ADC Protocol
ADC is a text protocol for a client-server network similar to Neo-Modus' Direct Connect (NMDC). The goal is to create a simple protocol that doesn't require much effort neither in hub nor client, and is yet extensible. It addresses some of the issues in the NMDC protocol, but not all.
The same protocol structure is used both for client-hub and client-client communication. This document is split into two parts; the first shows the structure of the protocol, while the second implements a specific system using this structure. ADC stands for anything you would like it to stand for; Advanced Direct Connect is the first neutral thing that springs to mind =).
Many ideas for the protocol come from Jan Vidar Krey's DCTNG draft. Major contributors include Dustin Brody, Walter Doekes, Timmo Stange, Fredrik Ullner, Fredrik Stenberg and others. Jon Hess contributed the original Direct Connect idea through the Neo-Modus Direct Connect client / hub.
Abstract
These are the official recommendations to ADC. This document is based on the information contained in the ADC documents, ADC wiki and ADC blog. Information is this document should be taken as guide lines to implementations.
Version history
The latest draft of the next version of this document as well as intermediate and older versions can be downloaded from \$URL: https://svn.code.sf.net/p/adc/code/trunk/ADC-Recommendation.txt \$.
This version corresponds to \$Revision: 1 \$.
Version 1.2.0, UNRELEASED
- Added client and hub implementation outlines
Version 1.1.0, 2013-12-21
Fredrik Ullner, <[email protected]>
- Added ZLIB recommendation
- Added SID recommendations/considerations.
Version 1.0.0, 2010-07-01
Fredrik Ullner, <[email protected]>
- Initial release
General recommentations
Message length Messages can be constructed to be long or short with varying complexity. All messages that contain a positional parameter can also contain additional named parameters. This mean that implementations must be able to read enough data to accuratley be aware of additional data. This also means that it may be in the implementations' interest to stop processing after an excessive amount of data, but implementations should strive to be as resiliant as possible. Certain messages that require parsing of specific parts, their context and content (e.g. regular expressions) may very well be short but nontheless pose a security issue if not dealt with appropriately.
STA recommendations
Clients should display text messages appropriately depending on context, severity and error code. It is recommended to display the error message regardless of the error code. Hubs must not depend on where clients display error codes.
While STA messages require a severity to accompany the error code, the severity may not be of importance to some error codes or are simply implied by the actual error code. However, it is important that the severity is sent as appropriate and is accurate. STA messages with 0 (success) for severity can usually be regarded by implementations that the information require little or no counter-action. The following list include error codes that make no or little sense in one or many severities, and a description why they are best used in one or only some severities. The descriptive text for the error codes can be seen in the STA specification, but may be re-stated as part of the description why they can have severity restriction(s).

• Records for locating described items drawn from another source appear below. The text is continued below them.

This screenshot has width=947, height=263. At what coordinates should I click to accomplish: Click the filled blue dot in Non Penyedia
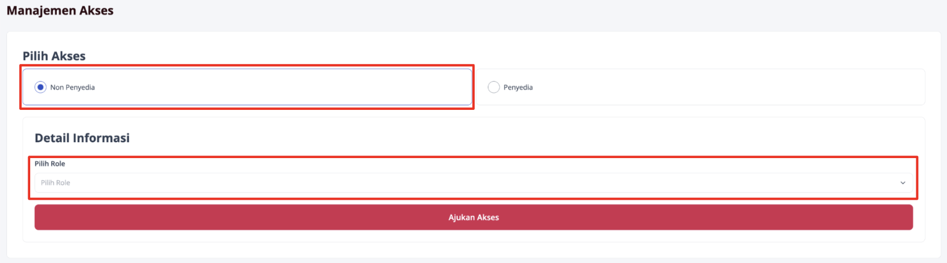click(41, 87)
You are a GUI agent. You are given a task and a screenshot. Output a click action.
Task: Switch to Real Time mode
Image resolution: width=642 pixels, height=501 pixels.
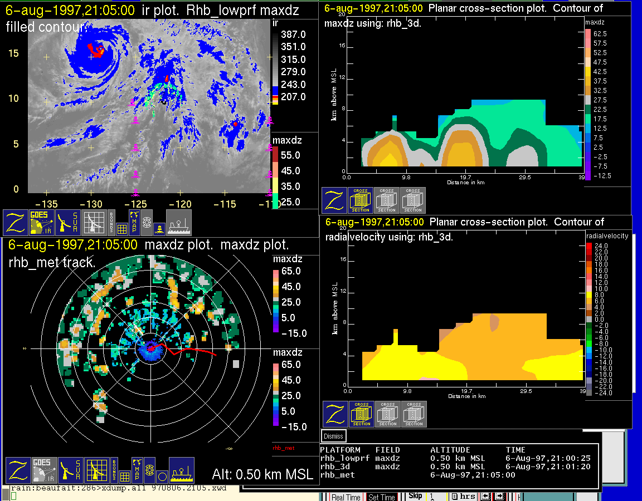point(346,497)
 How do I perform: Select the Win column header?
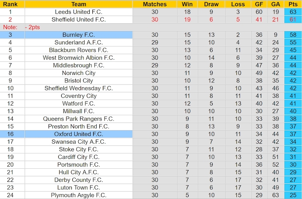tap(186, 4)
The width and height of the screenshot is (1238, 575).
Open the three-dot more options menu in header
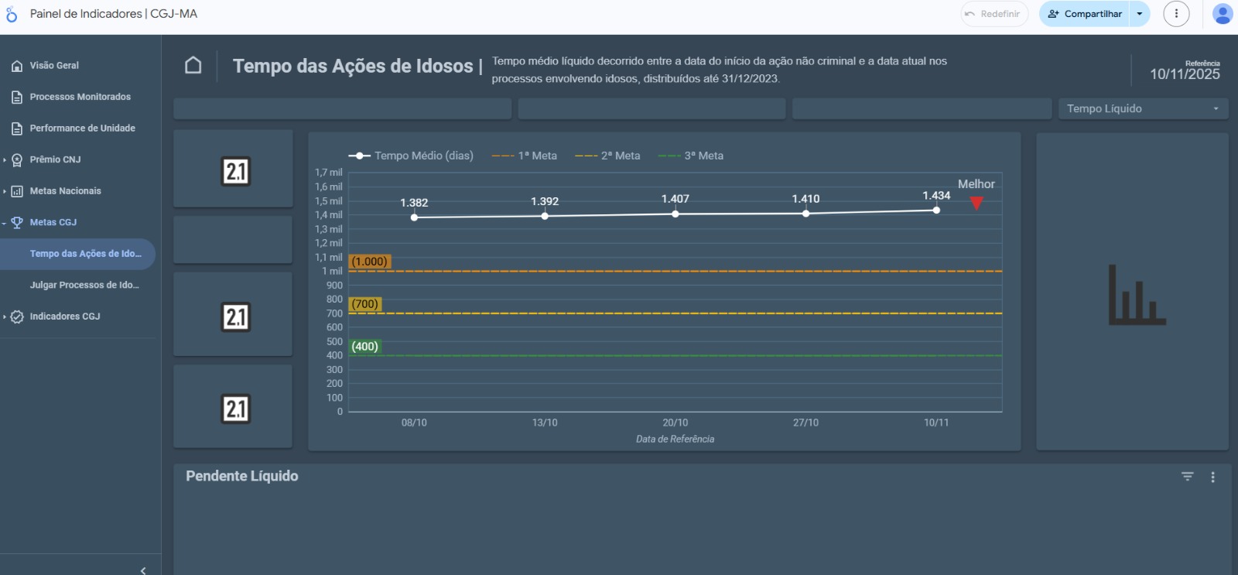(x=1176, y=14)
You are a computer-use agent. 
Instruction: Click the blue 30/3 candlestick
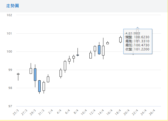coord(39,86)
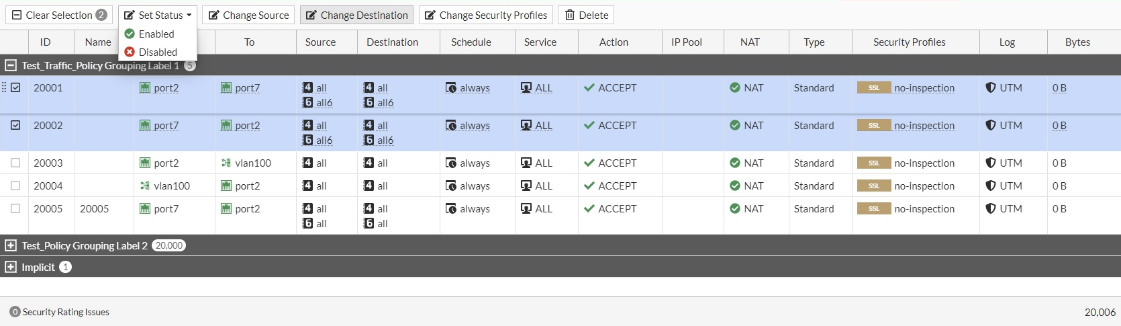The width and height of the screenshot is (1121, 326).
Task: Select the policy 20003 checkbox
Action: (15, 163)
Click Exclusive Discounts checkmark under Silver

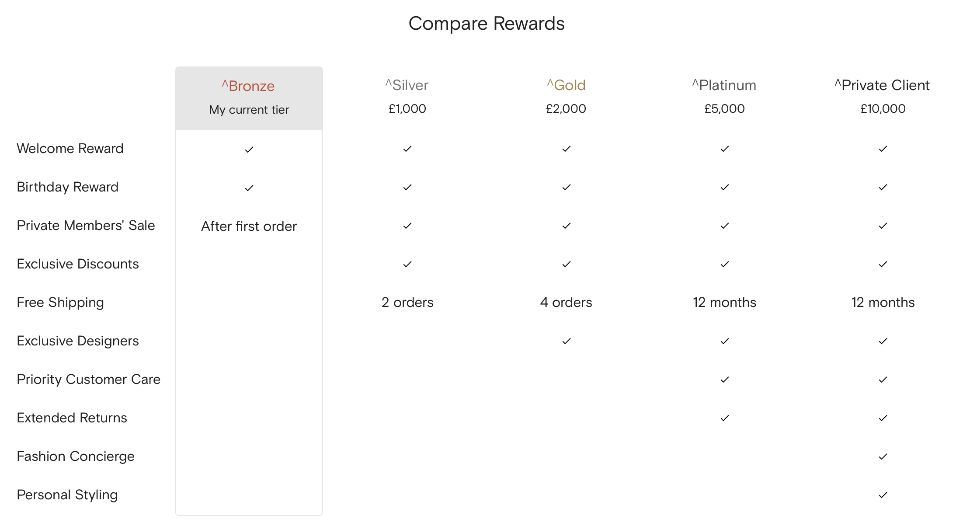coord(407,264)
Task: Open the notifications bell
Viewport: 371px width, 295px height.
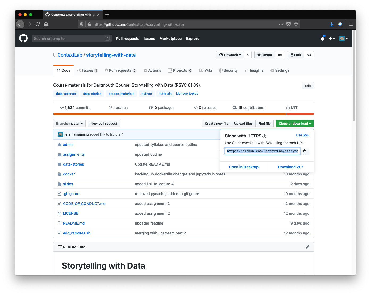Action: point(322,39)
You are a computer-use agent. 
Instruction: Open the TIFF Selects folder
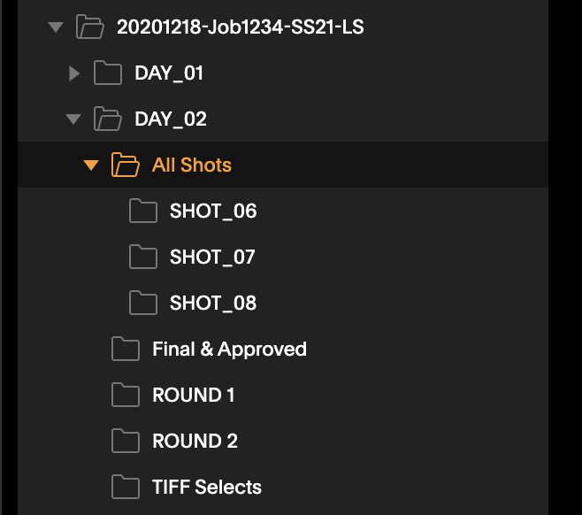(x=283, y=488)
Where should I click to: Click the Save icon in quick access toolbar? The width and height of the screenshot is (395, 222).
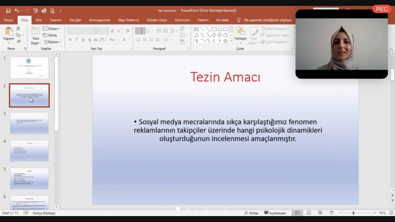click(8, 10)
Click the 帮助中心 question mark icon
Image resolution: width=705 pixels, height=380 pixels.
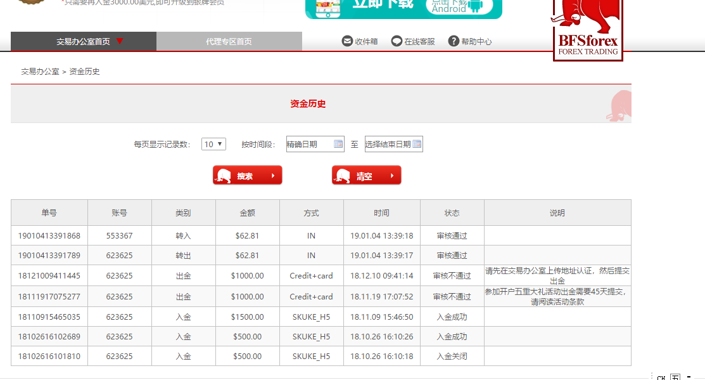(454, 41)
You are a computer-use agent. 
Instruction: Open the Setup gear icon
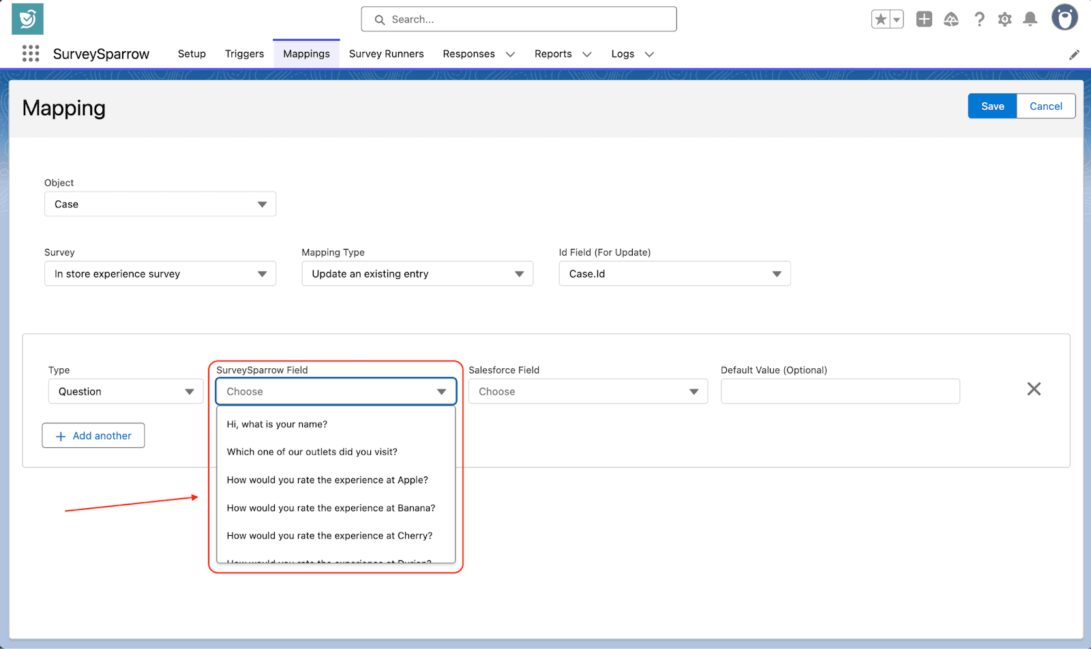(1004, 19)
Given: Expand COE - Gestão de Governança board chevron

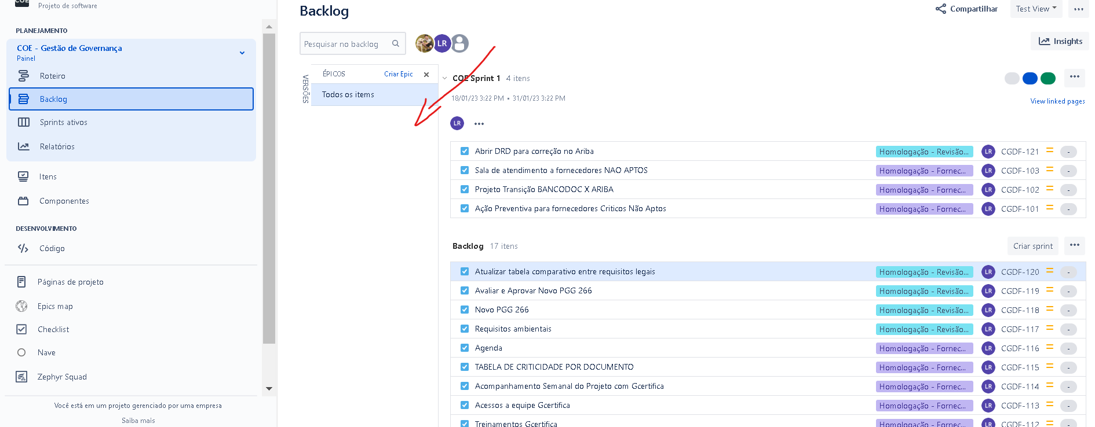Looking at the screenshot, I should (x=242, y=53).
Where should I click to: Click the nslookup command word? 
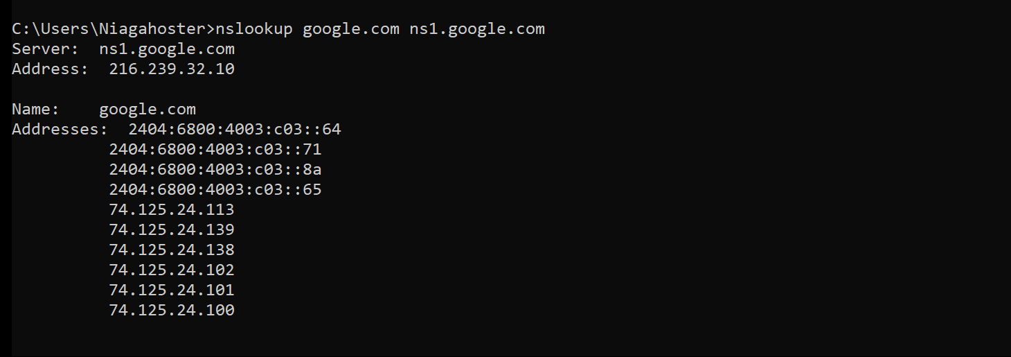point(254,29)
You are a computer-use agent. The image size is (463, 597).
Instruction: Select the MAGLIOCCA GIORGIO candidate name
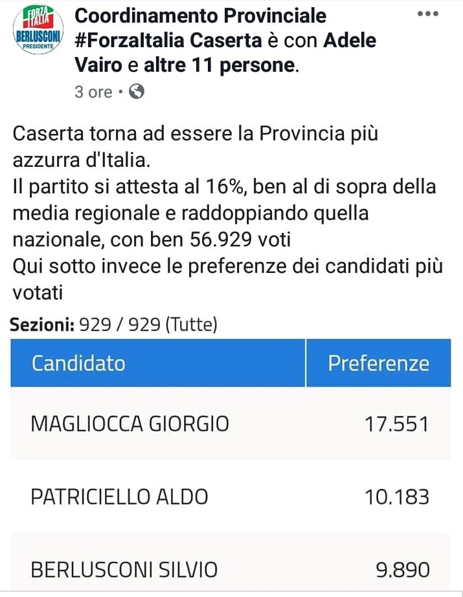130,424
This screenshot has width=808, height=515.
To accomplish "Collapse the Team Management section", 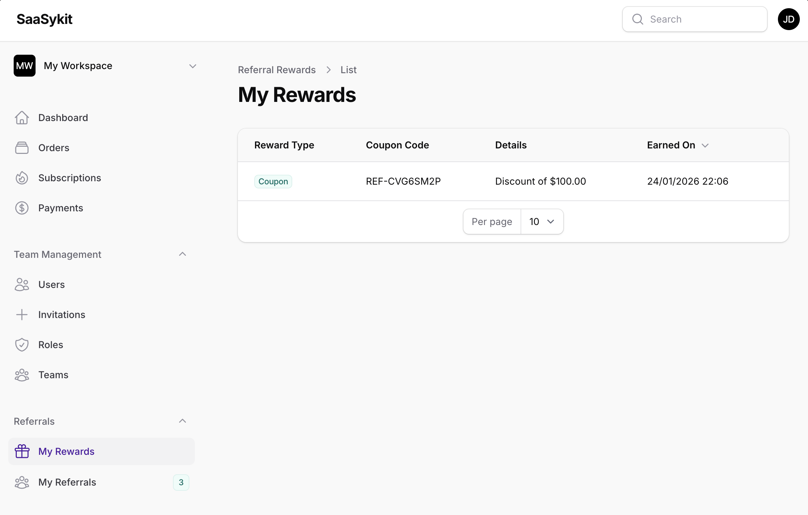I will tap(182, 254).
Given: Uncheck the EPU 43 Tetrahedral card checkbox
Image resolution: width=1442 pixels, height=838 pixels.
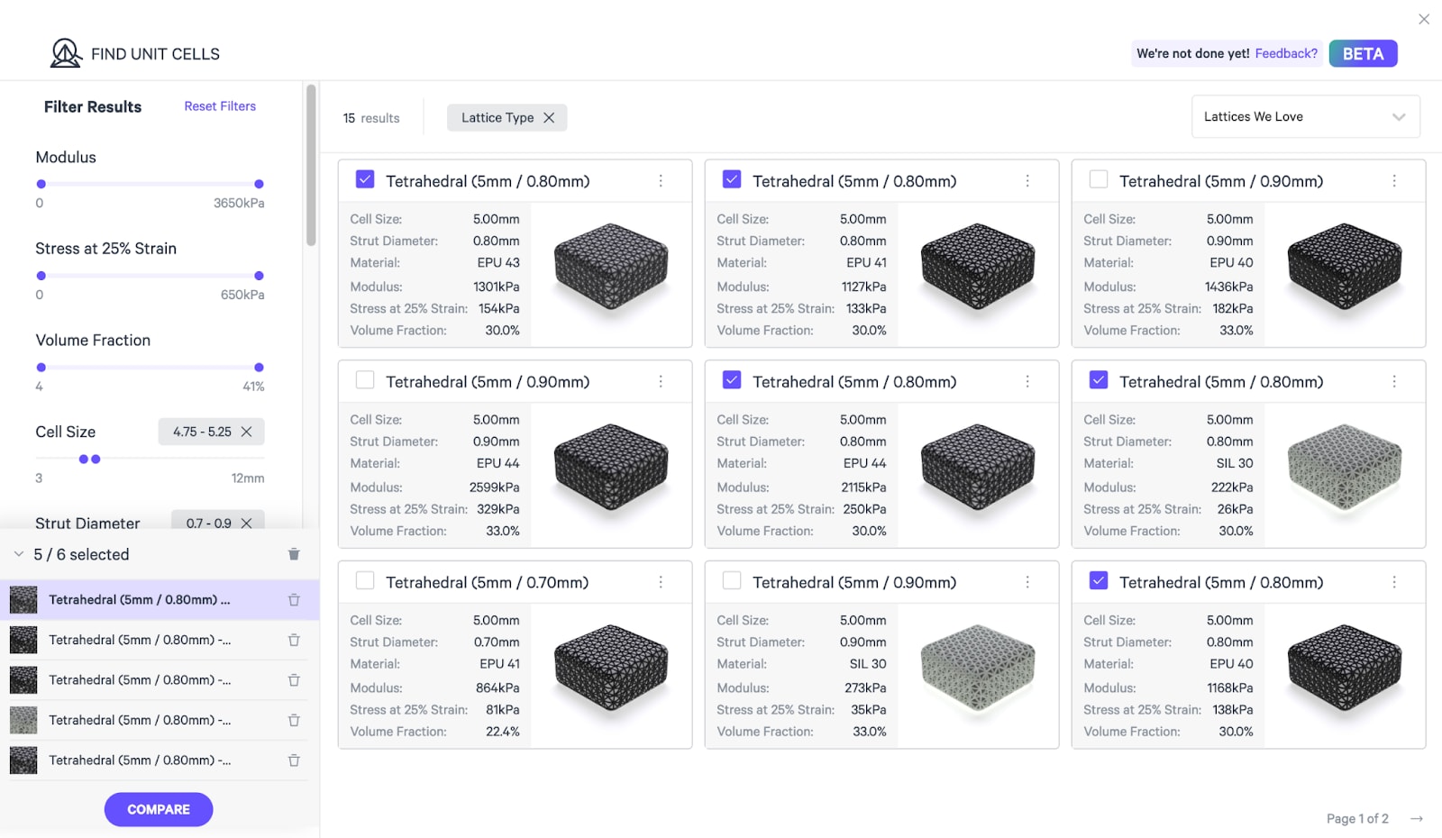Looking at the screenshot, I should (x=365, y=180).
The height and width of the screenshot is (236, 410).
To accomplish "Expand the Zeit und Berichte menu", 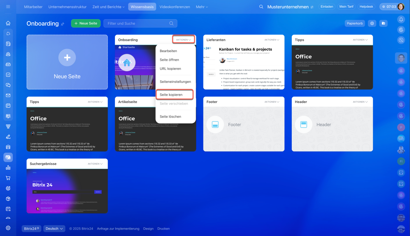I will 109,7.
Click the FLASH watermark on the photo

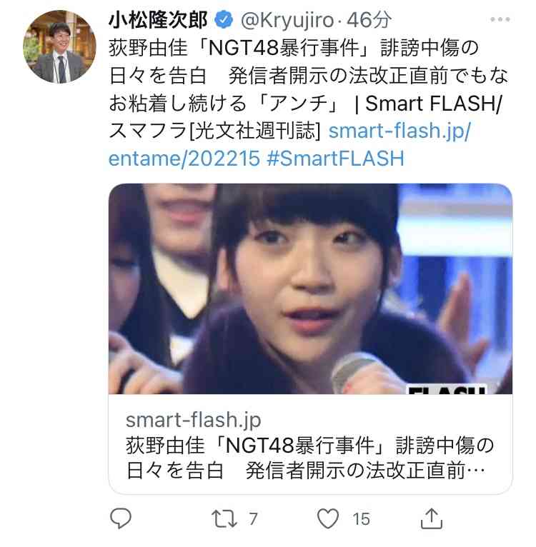coord(447,389)
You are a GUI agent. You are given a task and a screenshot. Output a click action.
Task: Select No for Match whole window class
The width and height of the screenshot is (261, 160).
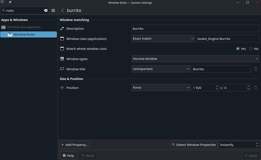tap(251, 49)
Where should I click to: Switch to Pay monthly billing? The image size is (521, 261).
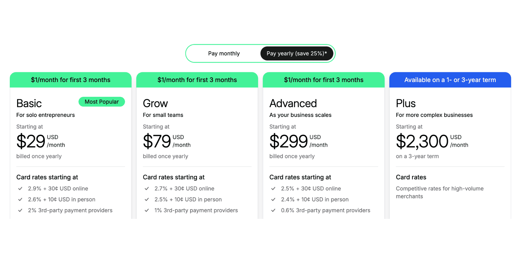pyautogui.click(x=224, y=54)
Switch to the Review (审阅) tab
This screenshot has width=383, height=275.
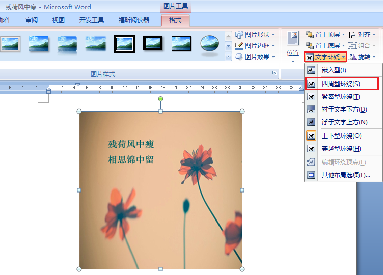pyautogui.click(x=32, y=20)
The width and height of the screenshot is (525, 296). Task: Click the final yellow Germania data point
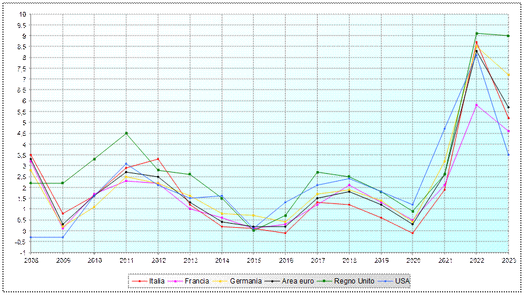click(x=508, y=75)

11 | If the hub is full, it makes little sense in keeping the client in some "connected" state. The recommended severity is to use 2 (fatal) to force the client to reconnect at a later time. |
12 | Similar to error code 11. |
21 | While potentially fatal, the client may resend its INF with a new NI field. The recommended severity for hubs is to use 2 (fatal) but they can use 1 (recoverable). |
22 | Similar to error code 21. |
23 | An invalid password depend on whether the hub wish to allow the client to resend its password (say, if the transmission became garbled). However, the recommended severity is to use 2 (fatal) unless under special circumstances, for some clients or for some users. |
24 | The recommended severity is to use 2 (fatal). |
25 | Can be 1 (recoverable) or 2 (fatal) but generally not 0 (sucess). |
26 | If the user is not registered in the hub, it makes little sense to try to reconnect immediately. The recommended severity is to use 2 (fatal). |
27 | Similar to error code 24. |
30 | The recommended severity is to use 2 (fatal). |
31 | Must be 2 (fatal). |
32 | Must be 2 (fatal). |
43 | Information that is missing or is bad is generally grounds for a disconnect but may be recoverable under certain states. The recommended severity is to use 2 (fatal). |
44 | Similar to error code 43. |
45 | Similar to error code 43. |
46 | Similar to error code 43. |
47 | Must be 2 (fatal). |
50 | May be cause for a disconnect but is generally recoverable. The recommended severity is to use 1 (recoverable). |
51 | Similar to error code 50. |
52 | Similar to error code 50. |
53 | Similar to error code 11. |
54 | Must be 2 (fatal). |
ZLIB compression
Generic
-
Try to keep constant and almost constant named parameters together, that way there is a higher likelyhood for a longer parameter match.
-
When possible try to keep similar commands no more than a window size (usually 32 bits if highest rate is used) away, that ensures you will benefit from the redundancy provided by these (this may be particularly important when sending large strings like MOTDs or help and configuration values intertwined with other commands).
-
Syncing is important to keep the clients updated but when you sync some bytes are sent (the sync ones and the ones for the Huffman tree of the new packet if it is a type 2 packet) as such it may make sense to keep in different queues commands depending on how much latency matters for them, for example you may want to keep low latency for MSG commands and send them frequently but may prefer to send searches or passive results together each half second or so. Also latencies matter depending on the type of network, on a LAN users expect most things to happen almost inmediately (especially things like MSGs) whilst clients connecting over a classic DSL line may not care that much for higher latencies.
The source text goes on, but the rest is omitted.